The final few days’ work might traditionally have been performed by a second unit, though Rowling returned to shoot the material personally. Waiting until the edit was nearing completion, though, had benefits. “It was great because I knew what we needed to get. Rather than just getting random shots of buildings, we knew where the camera needed to go and which way. We were only in the UK for a split day then a night shoot, mainly in the Piccadilly and Leicester Square area. We didn't get a huge amount in England.” Principal photography would eventually be complete in 26 days. “It was incredibly tight. Some of the scenes were so big some films would spend a week – say, on our intro scene. We did it in two days. I don't like working at a slow pace, to be honest. Sometimes its just too much to do but I get annoyed if I'm waiting around for more than half an hour.”

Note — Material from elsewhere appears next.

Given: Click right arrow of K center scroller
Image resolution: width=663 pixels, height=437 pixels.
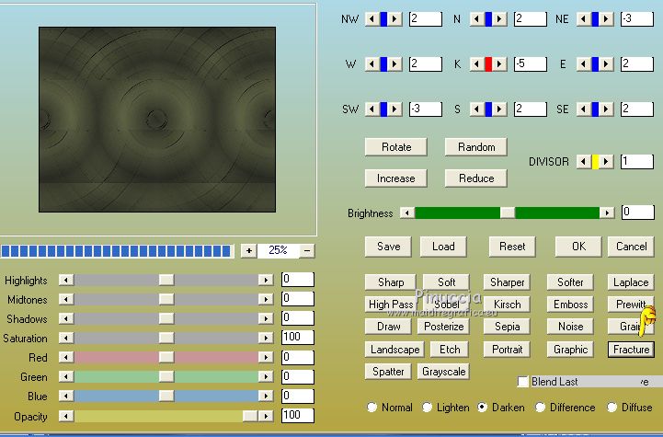Looking at the screenshot, I should [501, 63].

Colorist John Rogers finished the grade in around twelve days. He reports “it was comprised, as most feature films are, of roughly 1600 shots. I grade on DaVinci resolve 16 on an Eizo CG318, with external scopes these days. The Nobe OmniScope is absolutely fantastic; it’s fairly new to the scene but absolutely brilliant and the development cycle is great.” With Bol committed to a commercial shoot in the Netherlands, Rogers worked remotely, using Frame.io to share notes. “Adrian can leave a comment at a specific timecode, even annotations on the frame to explain an idea. It’ll translate over to my Resolve system and come up on my timeline in real time. With the editor and producer in Ukraine and myself here, it really felt like a pre-covid remote workflow.” The look, Rogers says, was well-established before the grade began. “Simon had a moodboard and a library of reference images to look at. The look in part is based off a 2383 print film emulation. Simon sat with me on all days of the grade apart from VFX. Being an action movie, the film had over a hundred VFX shots.”
“As far as Adrian and I were concerned, we wanted to knock it out of the park,” Rowling concludes. “Whatever I do, I go in a hundred and ten per cent. The Ukraine crew were really hard working, the gaffer, the grip were really good. And the UK guys - Steve Askey who did VFX and [camera and Steadicam operator] Rupert Peddle who came out with me did a really good job.” The pandemic has naturally made the future uncertain, though at the time of writing, during a lull in infection rates, Rowling had been busy. “I didn't think I'd have done three shorts in the last month, but I got called up two days before shooting last week's short because someone pulled out – and I just got booked on another feature!”